- Problem statement -
Turn every line of the records below into a JSON list of strings, one string per line, with blank lines dropped. Leave the pictures out of your answer.

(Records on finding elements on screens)
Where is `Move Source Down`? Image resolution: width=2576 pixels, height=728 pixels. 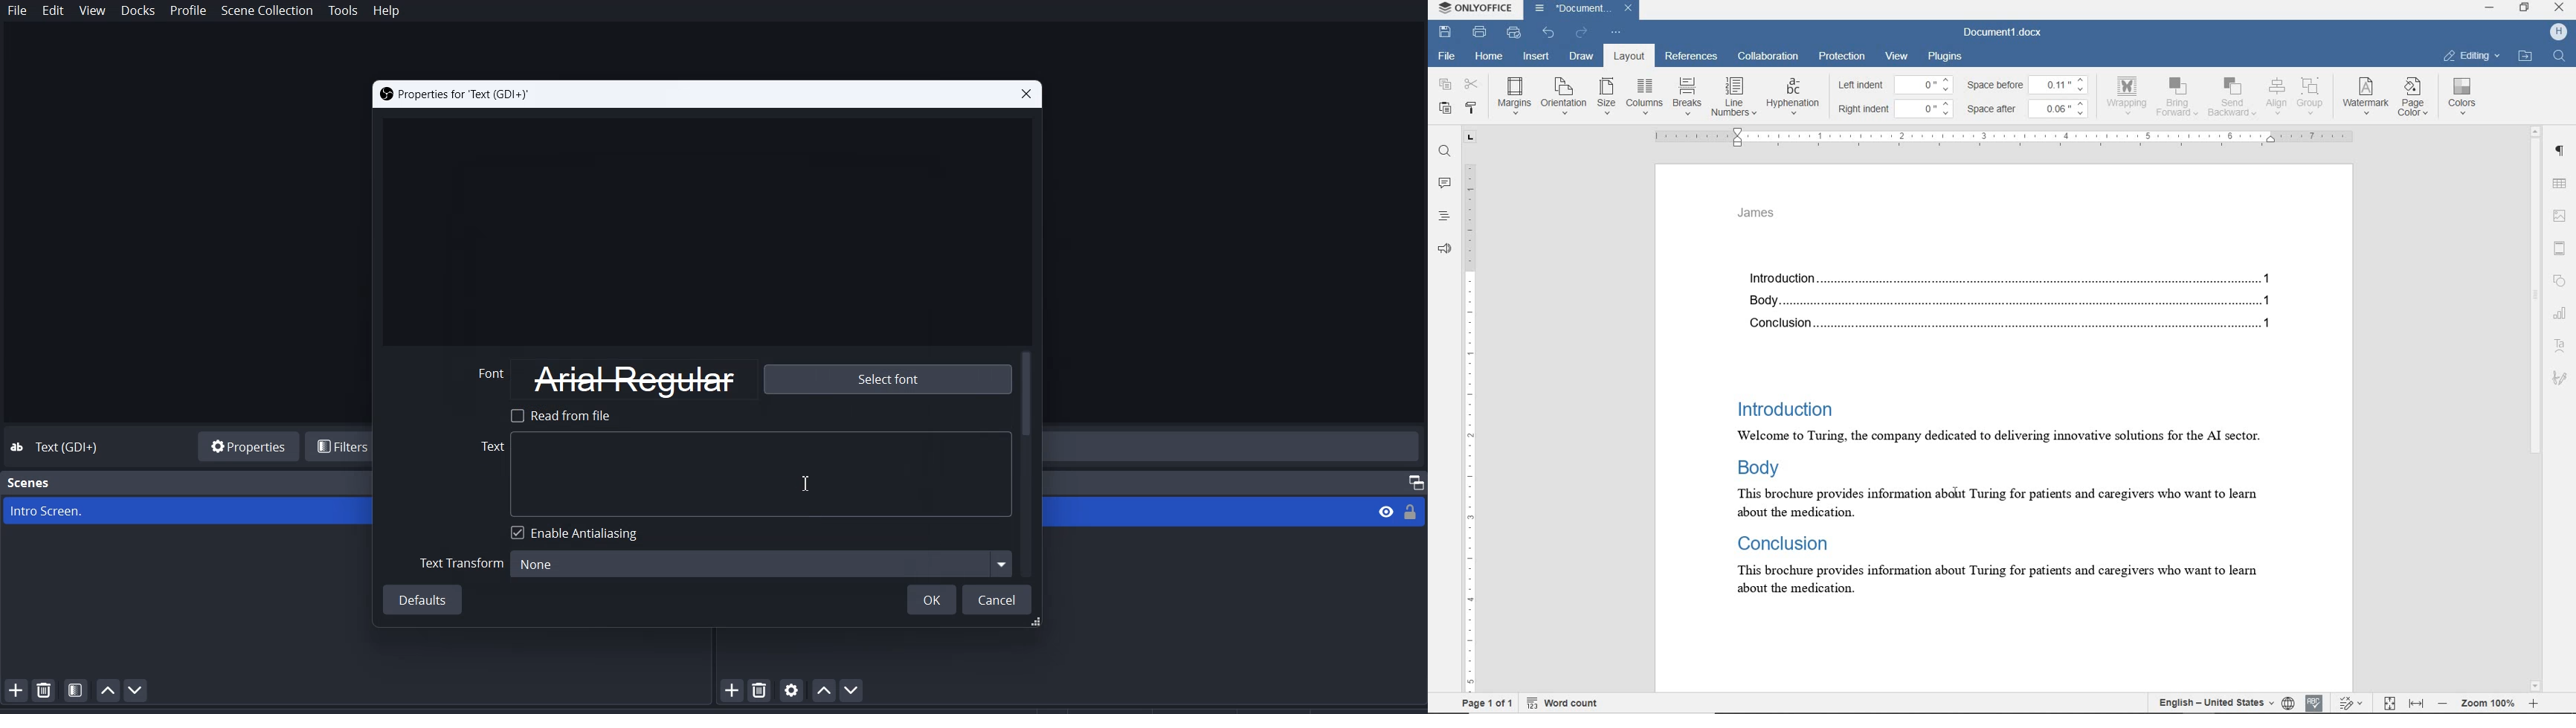
Move Source Down is located at coordinates (854, 689).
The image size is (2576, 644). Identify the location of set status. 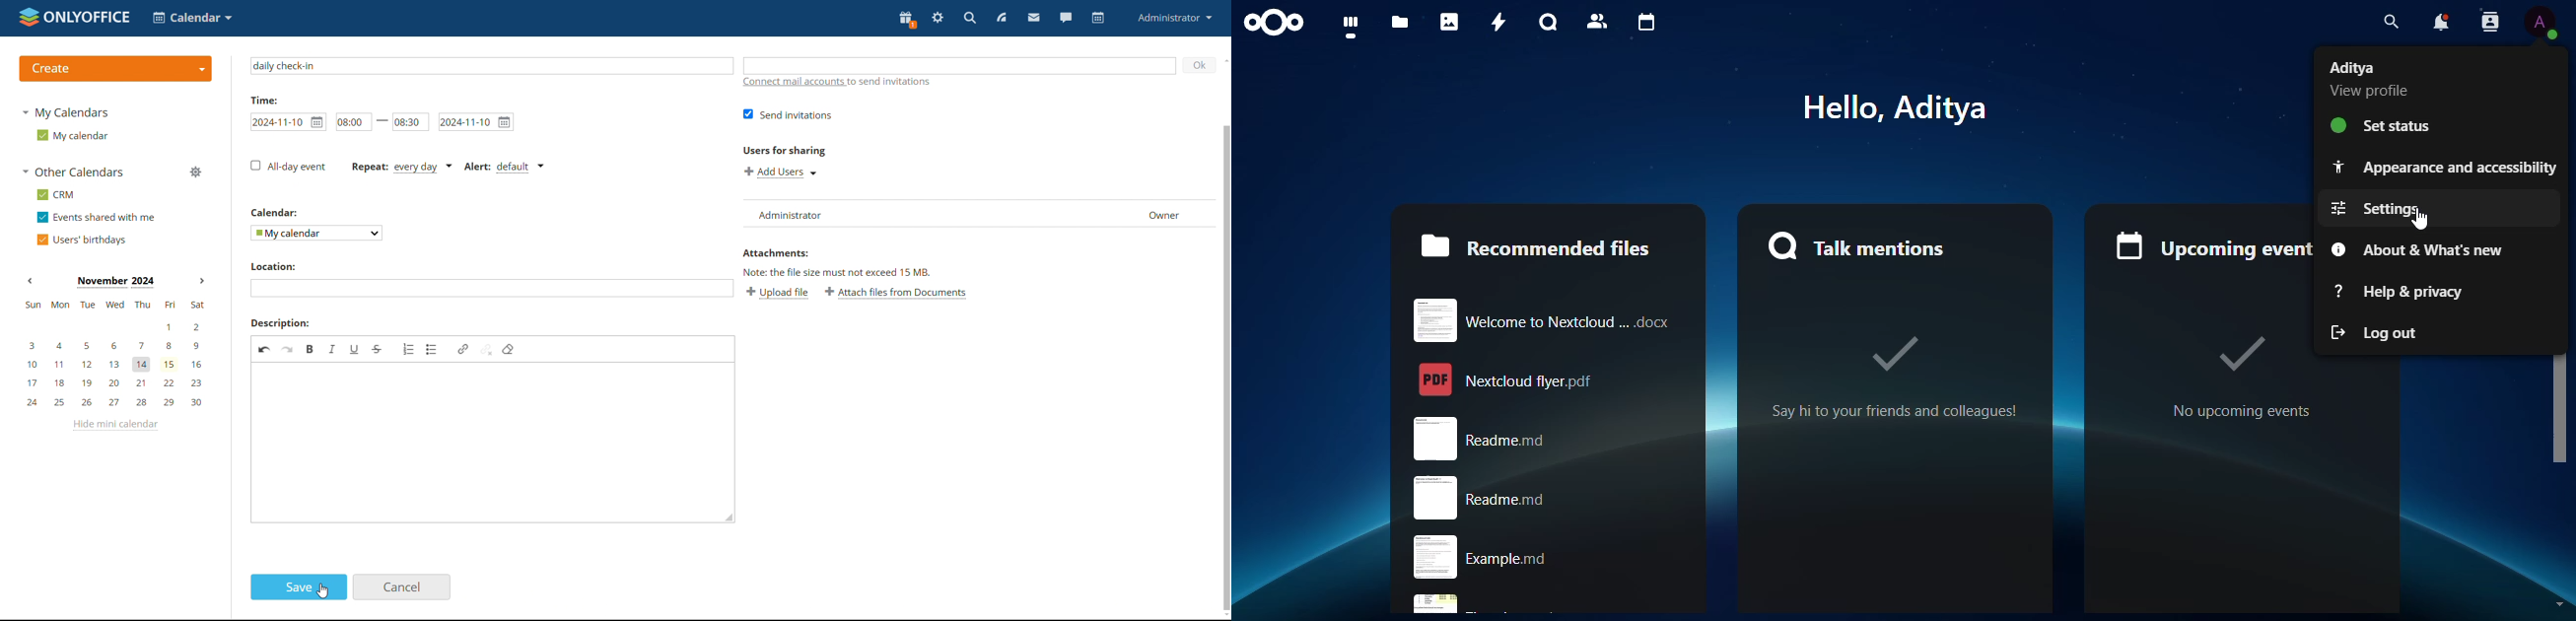
(2378, 126).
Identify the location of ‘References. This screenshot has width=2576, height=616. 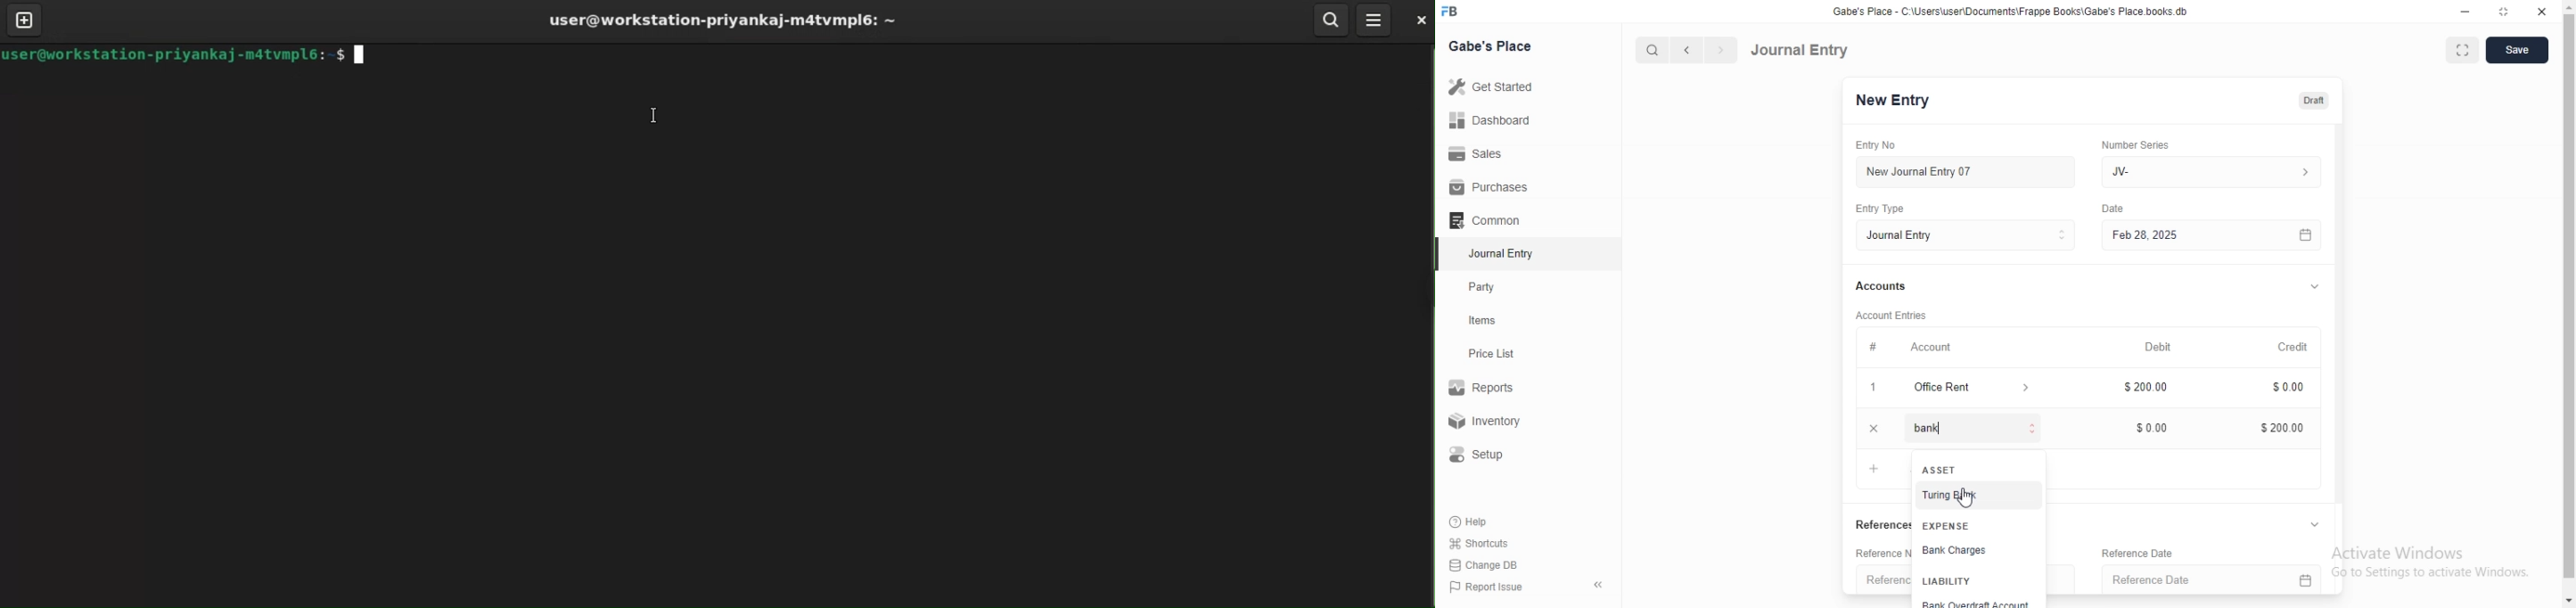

- In response -
[
  "Where is `Move Source Down`? Image resolution: width=2576 pixels, height=728 pixels. ",
  "Move Source Down is located at coordinates (854, 689).",
  "The image size is (2576, 644). Identify the location of set status. ",
  "(2378, 126).",
  "Identify the location of ‘References. This screenshot has width=2576, height=616. "
]